» **The problem**: Format the entries as a Markdown table with the columns Row and Text, starting at the line that contains "Image resolution: width=1008" and ending at the line that contains "Action: coord(375,200)", with one numbered row per line and blank lines skipped. Leave the pictures out.

» **Working data**:
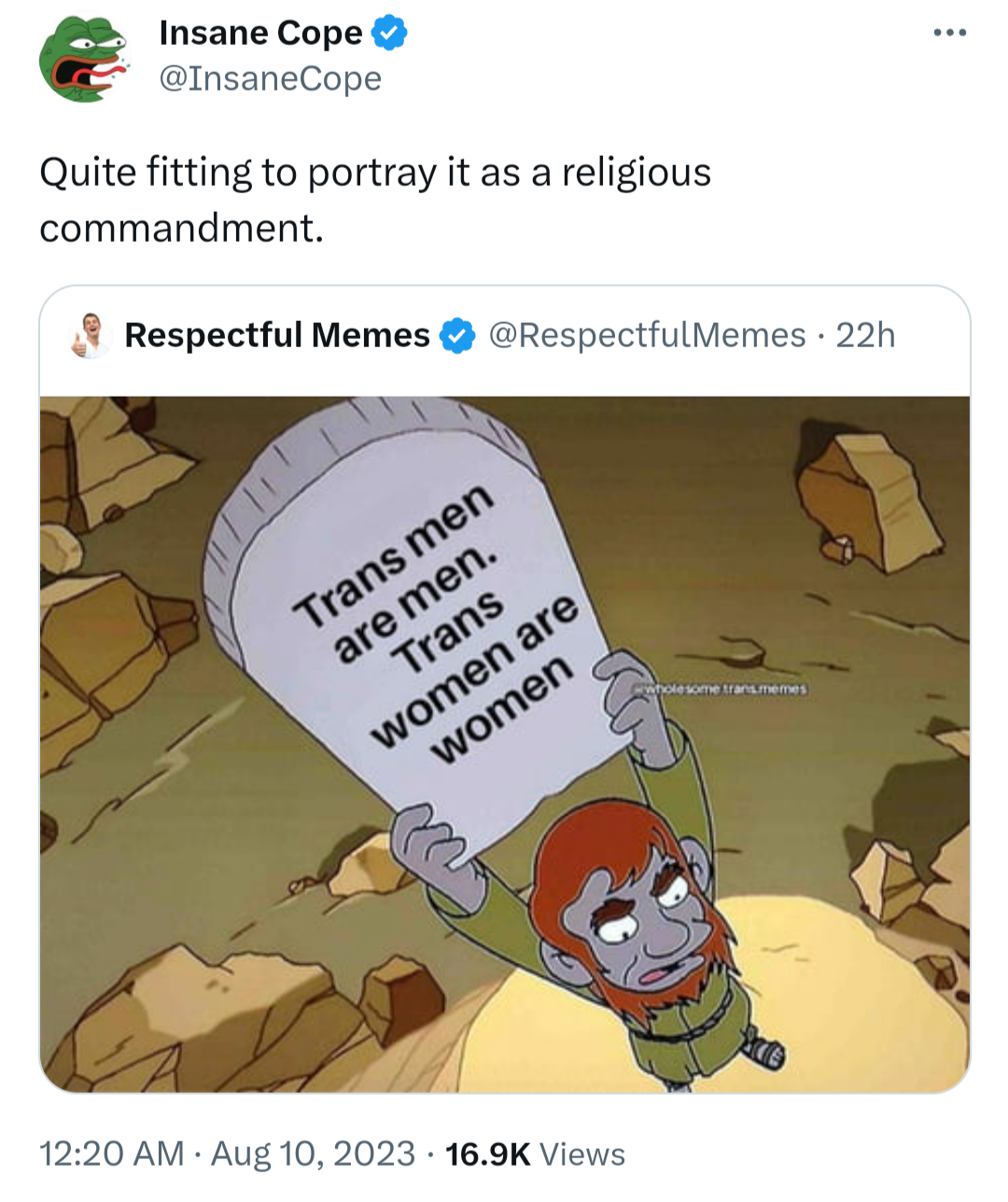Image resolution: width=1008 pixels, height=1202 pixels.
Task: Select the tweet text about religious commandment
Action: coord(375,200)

==

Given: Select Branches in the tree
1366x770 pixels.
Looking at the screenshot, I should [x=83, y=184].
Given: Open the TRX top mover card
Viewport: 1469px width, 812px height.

* * *

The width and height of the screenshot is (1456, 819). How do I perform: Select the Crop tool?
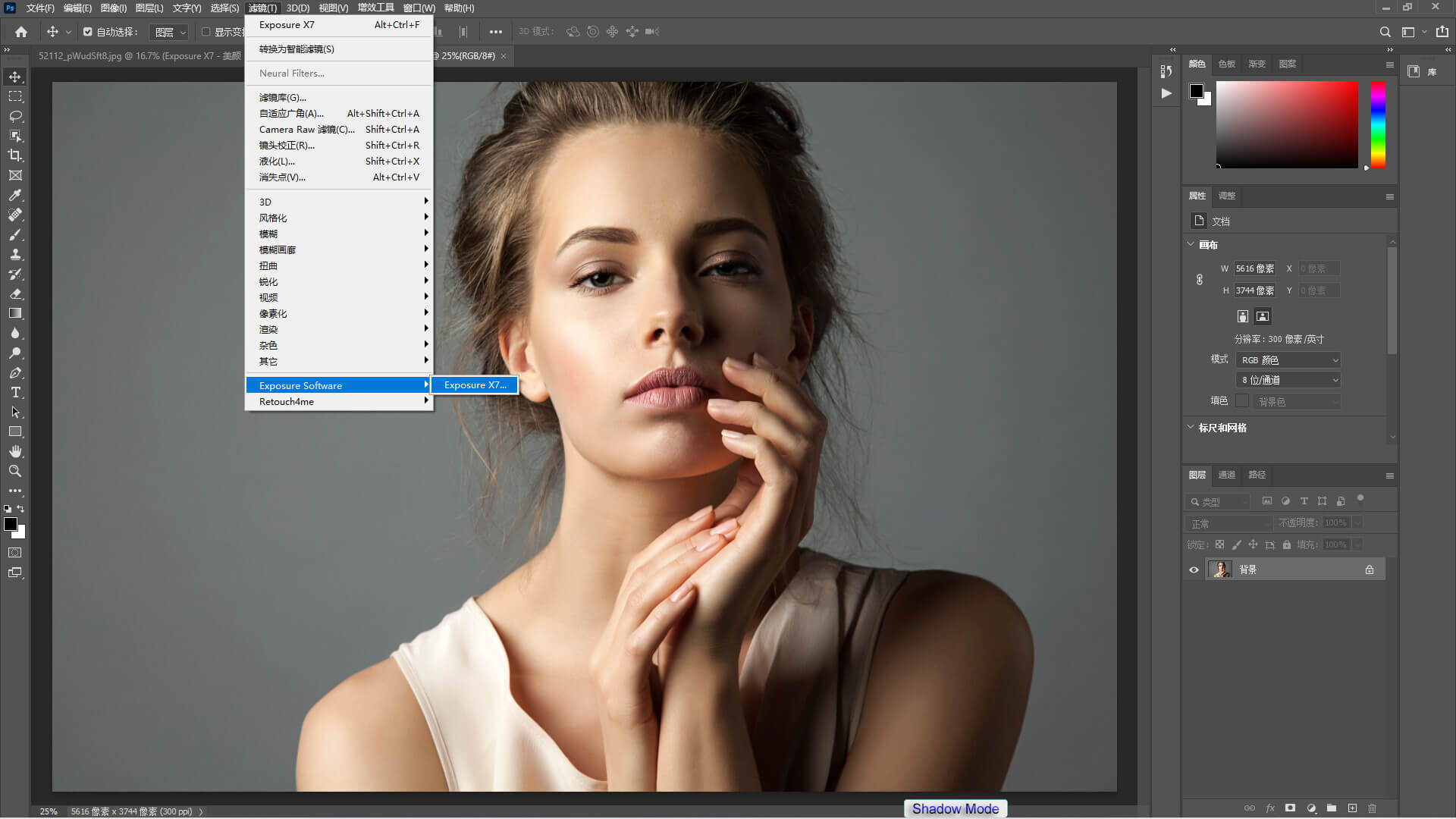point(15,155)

» **Response**:
| Row | Text |
|---|---|
| 1 | Image resolution: width=1008 pixels, height=1202 pixels. |
| 2 | Task: Select the tweet text about religious commandment |
| 3 | Action: coord(375,200) |